The Adventure Pals begins by introducing players to the plucky hero, Wilton, who finds his beloved Papa has been dad-napped by the dastardly Mr. B. All on Wilton’s birthday, no less. Mr. B has plans to turn all of the old people of Treevale into hot dogs, and it is up to Wilton to stop him. But Wilton isn’t alone. He has the help of his trusty giraffe, Sparkles, and his best friend Mr. Rock. Armed with the birthday sticker book from Mama, Wilton sets off across the world to track down Mr. B. As is to be expected in an adventure game, quirky antics ensue and Wilton easily finds himself traversing a variety of interesting environments. His journeys will lead the player across lush forests to sandy beaches, and even further destinations that are out of this world.
The art style for all of these worlds, and the motley crew of characters that live in them, are notably inspired by the Saturday morning cartoons of yesteryear with a dash of kawaii thrown in for good measure. The worlds are brightly colored and well lit, even when they’re pulling players into the depths of the underwater city of Crablantis. The overworld is presented as a classic adventure game map, with various destinations becoming available as the NPCs scattered across the world offer up clues and quests as to where Wilton and his ragtag team of sidekicks should go in their effort to save Papa.

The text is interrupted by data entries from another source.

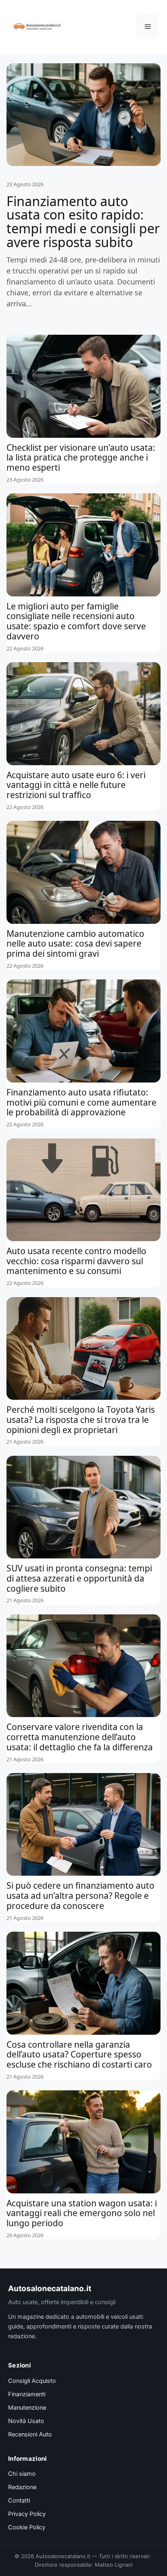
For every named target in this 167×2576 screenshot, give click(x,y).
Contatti (19, 2500)
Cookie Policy (26, 2527)
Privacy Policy (27, 2514)
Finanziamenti (26, 2394)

Once a new level becomes available on the map, players can ride Sparkles the Giraffe to that level’s access point. Pressing A allows the player to see at a glance how their previous attempts at the level have panned out, what collectibles may be missing, and what their letter grade for the level is.

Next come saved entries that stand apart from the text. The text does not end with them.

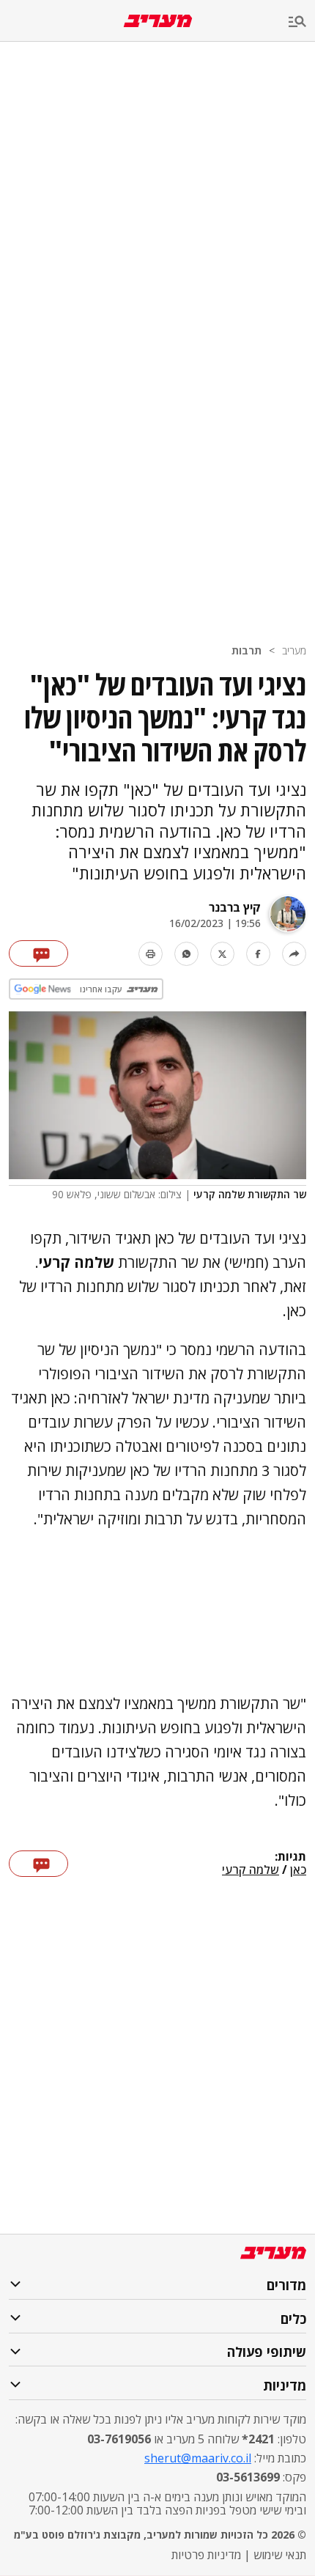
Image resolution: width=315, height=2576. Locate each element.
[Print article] (150, 954)
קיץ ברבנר (235, 907)
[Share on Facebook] (258, 954)
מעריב (294, 650)
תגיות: (290, 1857)
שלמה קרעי (250, 1870)
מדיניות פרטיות (206, 2555)
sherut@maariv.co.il (197, 2458)
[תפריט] (302, 22)
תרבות (246, 650)
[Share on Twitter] (222, 954)
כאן (298, 1870)
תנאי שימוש (279, 2555)
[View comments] (38, 953)
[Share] (294, 954)
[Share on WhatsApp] (186, 954)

Each level plays as a platformer with smatterings of hack and slash action as well as the occasional puzzle to keep players on their toes. While Wilton does earn experience and gradually levels up over the course of a player’s time with the game, he and his pals are all perfectly capable of taking on every level sans upgrades. The mechanics that players learn early in the game, such as using Sparkles as a helicopter or a monkey wrench, are gradually built upon over time instead. Using Sparkles to turn a switch leads to solving puzzles where switches must be turned in order. Likewise using her long neck to reach for nodes in the air to propel yourself higher later evolves into the skill of using her neck as a zipline to glide over large gaps. This extends to the game’s combat, where you can manage to take on small mobs of enemies with simple button mashing or take your time to more carefully plan out your attacks and item usage. This ability to play the game naturally rather than having to grind for experience and upgrades increases The Adventure Pals’ accessibility. As a game that is geared toward kids and families, this is a huge selling point. Even younger children can master the platforming obstacles and occasional combat as it is presented with enough time, practice or help from a parent/older sibling courtesy of Co-Op mode.
While The Adventure Pals wears its kid-friendly persona with pride, it does a plenty fine job presenting a challenge to players of all age groups. Each of the aforementioned levels breaks down into five sections, with each section containing a hidden cupcake. One section will also contain a hidden sticker, of which there are forty-four in the world. Collectoraholics can rejoice and taking their time combing through each level to fully acquire all five cupcakes which they can exchange for costumes at the shop. Unlike many games that would require a player to replay every section in order to acquire a missing collectible, The Adventure Pals actually allows players to see which section of a level has cupcakes that have been acquired, and if a section’s cupcake is still missing they can choose to start the level at that specific section. For those that prefer speedrunning a game to collecting cupcakes, The Adventure Pals does cater to their liking, as well. Upon completing a full level (all five sections in order), players are given a letter grade for their performance. This breaks down as the time it took to complete the level, how many monsters were killed during that time, how many collectibles were retrieved, and how many times the player died.
For all of its quirky humor, super kawaii characters, and kid friendly accessibility, The Adventure Pals is not without its flaws. At one point the game featured a grievous bug where dying left the player with a blank screen and no choice but to force quit and restart – losing all progress that had been made in the level up to that point. That particular glitch has since been patched, but there were still quite a few others lurking in the later stages of the game. Some of the end stages for the Crablantis area were plagued with low framerates and screen tearing, making it incredibly difficult to push through puzzles that were very dependant on good timing. If a player were attempting to speedrun one of these later levels they might find themself just shutting down the game out of utter frustration. Every thing that works perfectly in the remainder of the game somehow managed to go out the window for 3 straight levels in Crablantis.
Most of the combat in The Adventure Pals is pretty straight forward hack and slash. Players can choose upgrades for Mr Rock through leveling up which allows him to block incoming arrows or to go on quests to bring back useful items, but ultimately taking on enemies is a matter of dodging when necessary and pressing X as fast as possible. For most of the game I felt as if the combat was fairly simple, with kids in mind, and generally fair and that my decision to tackle The Adventure Pals as a solo player had not affected that. That is until I reached the final boss. The first time, I felt as if the game was punishing me for making it to the end alone. The difficulty was ramped up exponentially and I legitimately felt as if I was disadvantaged by not having a second player to help me out.